El descenso de las temperaturas y la disminución de la humedad ambiental durante la época de frío representan un desafío significativo para la salud de nuestra piel. Según expertos en dermatología, el aire frío y el viento tienden a despojar a la dermis de sus aceites naturales, lo que provoca irritación, descamación y, en casos severos, grietas dolorosas en la superficie cutánea.

Para contrarrestar estos efectos, la clave reside en una hidratación profunda y constante. No basta con aplicar cualquier loción comercial; es fundamental buscar productos que contengan ingredientes como ceramidas, glicerina o ácido hialurónico, los cuales ayudan a restaurar la barrera lipídica protectora. Asimismo, un error común es aumentar la temperatura del agua durante el baño para combatir el frío. Los especialistas recomiendan el uso de agua tibia, ya que el agua excesivamente caliente debilita el manto protector de la piel, agravando la deshidratación y la picazón.

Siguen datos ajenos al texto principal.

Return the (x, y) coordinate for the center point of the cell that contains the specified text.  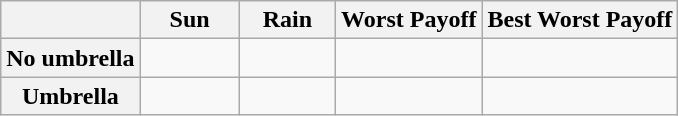
Worst Payoff (409, 20)
Best Worst Payoff (580, 20)
No umbrella (70, 58)
Rain (287, 20)
Sun (190, 20)
Umbrella (70, 96)
Extract the (X, Y) coordinate from the center of the cell holding the provided text.  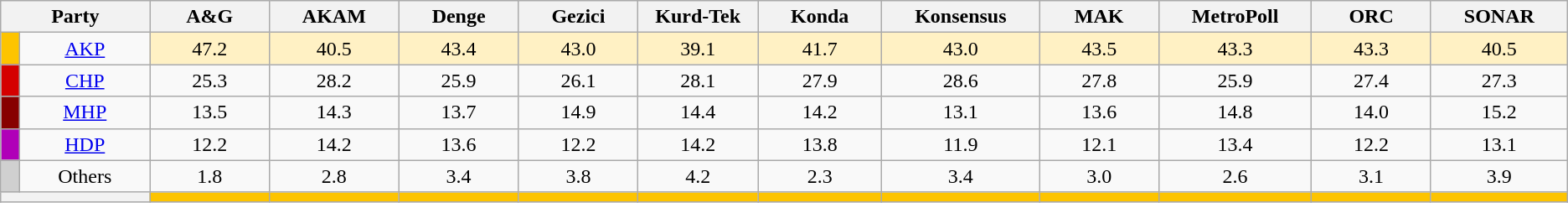
AKAM (333, 17)
12.1 (1099, 144)
4.2 (699, 176)
43.5 (1099, 49)
Others (85, 176)
39.1 (699, 49)
3.0 (1099, 176)
43.4 (459, 49)
27.9 (820, 80)
2.6 (1235, 176)
14.9 (578, 112)
13.5 (209, 112)
Konsensus (961, 17)
MetroPoll (1235, 17)
3.1 (1372, 176)
HDP (85, 144)
27.4 (1372, 80)
2.8 (333, 176)
2.3 (820, 176)
3.9 (1499, 176)
Gezici (578, 17)
13.7 (459, 112)
41.7 (820, 49)
28.1 (699, 80)
11.9 (961, 144)
MHP (85, 112)
28.6 (961, 80)
14.3 (333, 112)
14.4 (699, 112)
1.8 (209, 176)
25.3 (209, 80)
MAK (1099, 17)
Denge (459, 17)
27.8 (1099, 80)
SONAR (1499, 17)
14.0 (1372, 112)
15.2 (1499, 112)
27.3 (1499, 80)
CHP (85, 80)
A&G (209, 17)
13.4 (1235, 144)
14.8 (1235, 112)
3.8 (578, 176)
Kurd-Tek (699, 17)
26.1 (578, 80)
Konda (820, 17)
28.2 (333, 80)
ORC (1372, 17)
Party (75, 17)
13.8 (820, 144)
AKP (85, 49)
47.2 (209, 49)
Identify which cell holds the provided text, then report its (x, y) central coordinate. 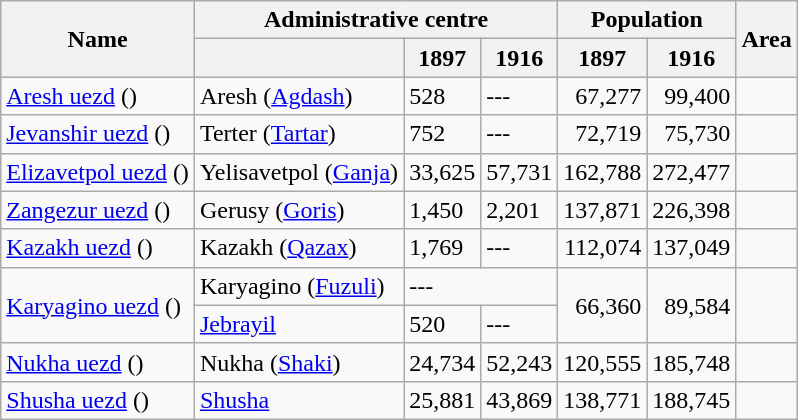
52,243 (520, 362)
226,398 (692, 210)
752 (442, 134)
Shusha uezd () (98, 400)
75,730 (692, 134)
24,734 (442, 362)
1,769 (442, 248)
Area (766, 39)
Karyagino (Fuzuli) (298, 286)
162,788 (602, 172)
72,719 (602, 134)
66,360 (602, 305)
Shusha (298, 400)
99,400 (692, 96)
43,869 (520, 400)
112,074 (602, 248)
528 (442, 96)
Name (98, 39)
Aresh uezd () (98, 96)
Gerusy (Goris) (298, 210)
Kazakh uezd () (98, 248)
Aresh (Agdash) (298, 96)
Jevanshir uezd () (98, 134)
57,731 (520, 172)
Karyagino uezd () (98, 305)
1,450 (442, 210)
120,555 (602, 362)
520 (442, 324)
Yelisavetpol (Ganja) (298, 172)
2,201 (520, 210)
Nukha (Shaki) (298, 362)
89,584 (692, 305)
25,881 (442, 400)
33,625 (442, 172)
Jebrayil (298, 324)
67,277 (602, 96)
Nukha uezd () (98, 362)
Kazakh (Qazax) (298, 248)
185,748 (692, 362)
Elizavetpol uezd () (98, 172)
138,771 (602, 400)
Population (647, 20)
Terter (Tartar) (298, 134)
272,477 (692, 172)
137,049 (692, 248)
Zangezur uezd () (98, 210)
137,871 (602, 210)
188,745 (692, 400)
Administrative centre (376, 20)
From the cell containing the given text, extract its center point as [x, y] coordinate. 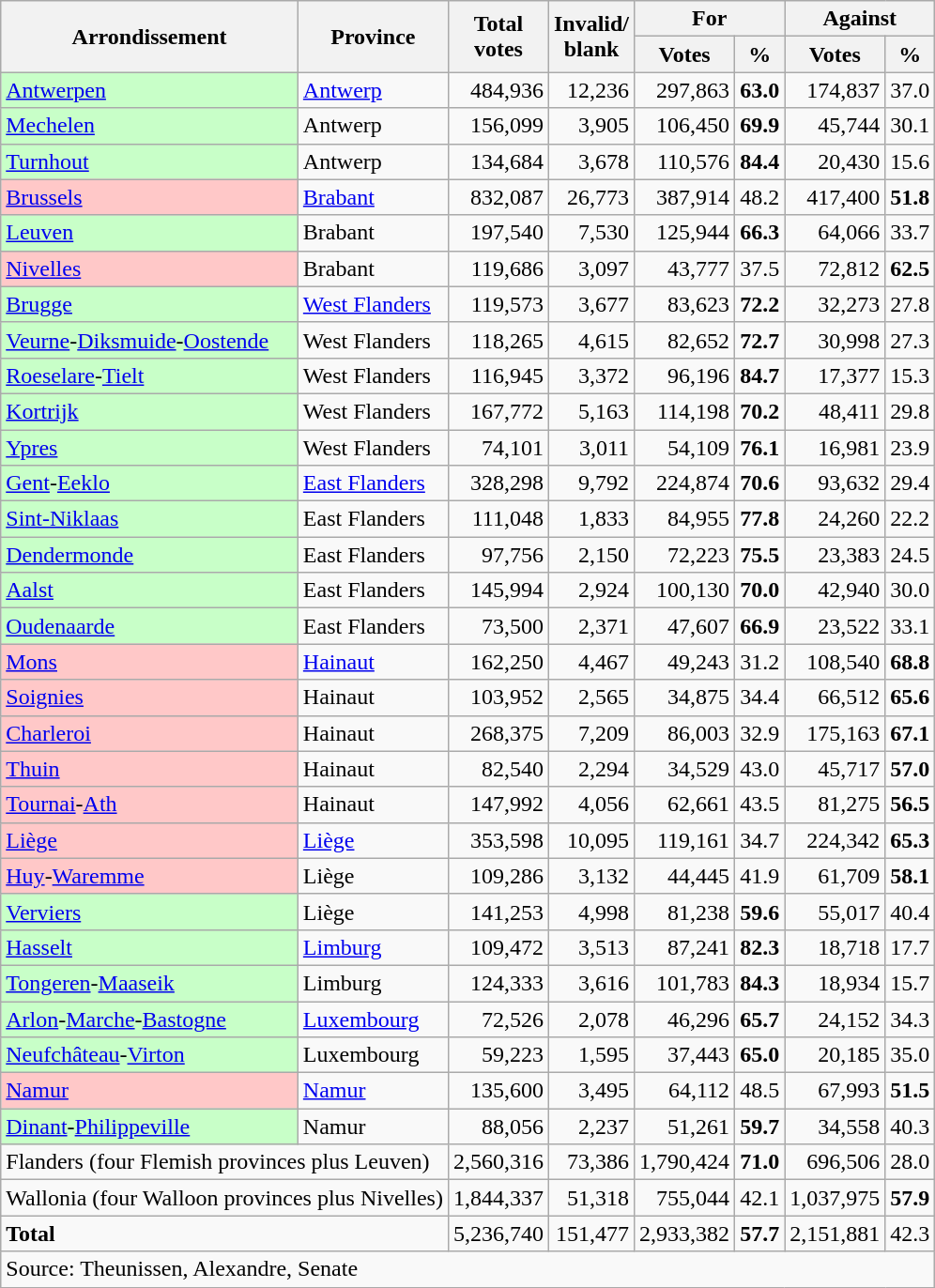
Wallonia (four Walloon provinces plus Nivelles) [225, 1198]
20,430 [835, 161]
88,056 [498, 1127]
100,130 [685, 590]
Tongeren-Maaseik [150, 983]
24,152 [835, 1019]
Huy-Waremme [150, 876]
81,275 [835, 805]
Brussels [150, 197]
20,185 [835, 1055]
175,163 [835, 733]
417,400 [835, 197]
66.3 [760, 233]
328,298 [498, 483]
96,196 [685, 376]
1,037,975 [835, 1198]
119,161 [685, 840]
81,238 [685, 912]
48.5 [760, 1091]
Veurne-Diksmuide-Oostende [150, 340]
5,163 [591, 411]
2,150 [591, 555]
7,209 [591, 733]
27.3 [911, 340]
Invalid/blank [591, 37]
33.7 [911, 233]
162,250 [498, 662]
387,914 [685, 197]
23,522 [835, 626]
Antwerpen [150, 90]
31.2 [760, 662]
16,981 [835, 448]
1,833 [591, 519]
57.7 [760, 1234]
3,132 [591, 876]
108,540 [835, 662]
4,056 [591, 805]
83,623 [685, 304]
Roeselare-Tielt [150, 376]
84.7 [760, 376]
26,773 [591, 197]
134,684 [498, 161]
17,377 [835, 376]
167,772 [498, 411]
2,560,316 [498, 1162]
84,955 [685, 519]
47,607 [685, 626]
119,686 [498, 268]
28.0 [911, 1162]
2,078 [591, 1019]
70.6 [760, 483]
55,017 [835, 912]
Gent-Eeklo [150, 483]
72,812 [835, 268]
Brugge [150, 304]
34.4 [760, 697]
5,236,740 [498, 1234]
66,512 [835, 697]
1,844,337 [498, 1198]
37,443 [685, 1055]
34,558 [835, 1127]
43.5 [760, 805]
Leuven [150, 233]
832,087 [498, 197]
Hasselt [150, 947]
3,678 [591, 161]
17.7 [911, 947]
40.3 [911, 1127]
84.4 [760, 161]
18,718 [835, 947]
70.0 [760, 590]
3,011 [591, 448]
73,500 [498, 626]
353,598 [498, 840]
2,565 [591, 697]
Total [225, 1234]
87,241 [685, 947]
755,044 [685, 1198]
Turnhout [150, 161]
2,237 [591, 1127]
70.2 [760, 411]
68.8 [911, 662]
Oudenaarde [150, 626]
3,097 [591, 268]
3,513 [591, 947]
58.1 [911, 876]
54,109 [685, 448]
2,151,881 [835, 1234]
15.7 [911, 983]
156,099 [498, 126]
Charleroi [150, 733]
224,874 [685, 483]
61,709 [835, 876]
44,445 [685, 876]
Verviers [150, 912]
3,495 [591, 1091]
2,294 [591, 769]
174,837 [835, 90]
15.3 [911, 376]
77.8 [760, 519]
106,450 [685, 126]
69.9 [760, 126]
18,934 [835, 983]
64,112 [685, 1091]
65.0 [760, 1055]
29.8 [911, 411]
57.9 [911, 1198]
10,095 [591, 840]
Dendermonde [150, 555]
1,595 [591, 1055]
82,652 [685, 340]
62.5 [911, 268]
Sint-Niklaas [150, 519]
34.3 [911, 1019]
9,792 [591, 483]
73,386 [591, 1162]
66.9 [760, 626]
Dinant-Philippeville [150, 1127]
27.8 [911, 304]
696,506 [835, 1162]
Tournai-Ath [150, 805]
4,998 [591, 912]
42,940 [835, 590]
23.9 [911, 448]
64,066 [835, 233]
23,383 [835, 555]
62,661 [685, 805]
72.2 [760, 304]
Soignies [150, 697]
484,936 [498, 90]
34.7 [760, 840]
51,261 [685, 1127]
Arrondissement [150, 37]
86,003 [685, 733]
7,530 [591, 233]
74,101 [498, 448]
Totalvotes [498, 37]
76.1 [760, 448]
82,540 [498, 769]
109,472 [498, 947]
Kortrijk [150, 411]
101,783 [685, 983]
Against [860, 19]
Mechelen [150, 126]
65.3 [911, 840]
Source: Theunissen, Alexandre, Senate [468, 1269]
224,342 [835, 840]
3,616 [591, 983]
32.9 [760, 733]
75.5 [760, 555]
46,296 [685, 1019]
12,236 [591, 90]
Nivelles [150, 268]
15.6 [911, 161]
56.5 [911, 805]
22.2 [911, 519]
65.7 [760, 1019]
151,477 [591, 1234]
2,371 [591, 626]
268,375 [498, 733]
141,253 [498, 912]
59.7 [760, 1127]
63.0 [760, 90]
Thuin [150, 769]
67,993 [835, 1091]
114,198 [685, 411]
3,905 [591, 126]
116,945 [498, 376]
135,600 [498, 1091]
Flanders (four Flemish provinces plus Leuven) [225, 1162]
4,467 [591, 662]
37.0 [911, 90]
197,540 [498, 233]
67.1 [911, 733]
82.3 [760, 947]
109,286 [498, 876]
48,411 [835, 411]
2,933,382 [685, 1234]
48.2 [760, 197]
119,573 [498, 304]
65.6 [911, 697]
3,372 [591, 376]
4,615 [591, 340]
125,944 [685, 233]
72.7 [760, 340]
72,223 [685, 555]
93,632 [835, 483]
42.1 [760, 1198]
Mons [150, 662]
32,273 [835, 304]
24.5 [911, 555]
Province [373, 37]
145,994 [498, 590]
24,260 [835, 519]
103,952 [498, 697]
111,048 [498, 519]
51.5 [911, 1091]
118,265 [498, 340]
59.6 [760, 912]
33.1 [911, 626]
30.0 [911, 590]
Aalst [150, 590]
84.3 [760, 983]
41.9 [760, 876]
97,756 [498, 555]
57.0 [911, 769]
30,998 [835, 340]
1,790,424 [685, 1162]
124,333 [498, 983]
2,924 [591, 590]
45,717 [835, 769]
42.3 [911, 1234]
40.4 [911, 912]
37.5 [760, 268]
49,243 [685, 662]
297,863 [685, 90]
30.1 [911, 126]
43.0 [760, 769]
Ypres [150, 448]
72,526 [498, 1019]
110,576 [685, 161]
35.0 [911, 1055]
Arlon-Marche-Bastogne [150, 1019]
29.4 [911, 483]
Neufchâteau-Virton [150, 1055]
51,318 [591, 1198]
For [710, 19]
34,875 [685, 697]
34,529 [685, 769]
147,992 [498, 805]
3,677 [591, 304]
51.8 [911, 197]
43,777 [685, 268]
71.0 [760, 1162]
59,223 [498, 1055]
45,744 [835, 126]
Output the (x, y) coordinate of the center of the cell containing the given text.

Otro factor crítico que suele olvidarse es la protección solar. Aunque el cielo esté nublado, la radiación ultravioleta (UV) sigue presente y puede dañar la piel ya sensible por el clima. El uso diario de bloqueador solar sigue siendo un paso obligatorio en la rutina matutina. Finalmente, es vital proteger áreas vulnerables como labios y manos mediante bálsamos labiales y el uso de guantes, además de mantener una ingesta adecuada de agua para hidratar el organismo desde el interior, asegurando que la regeneración celular no se detenga.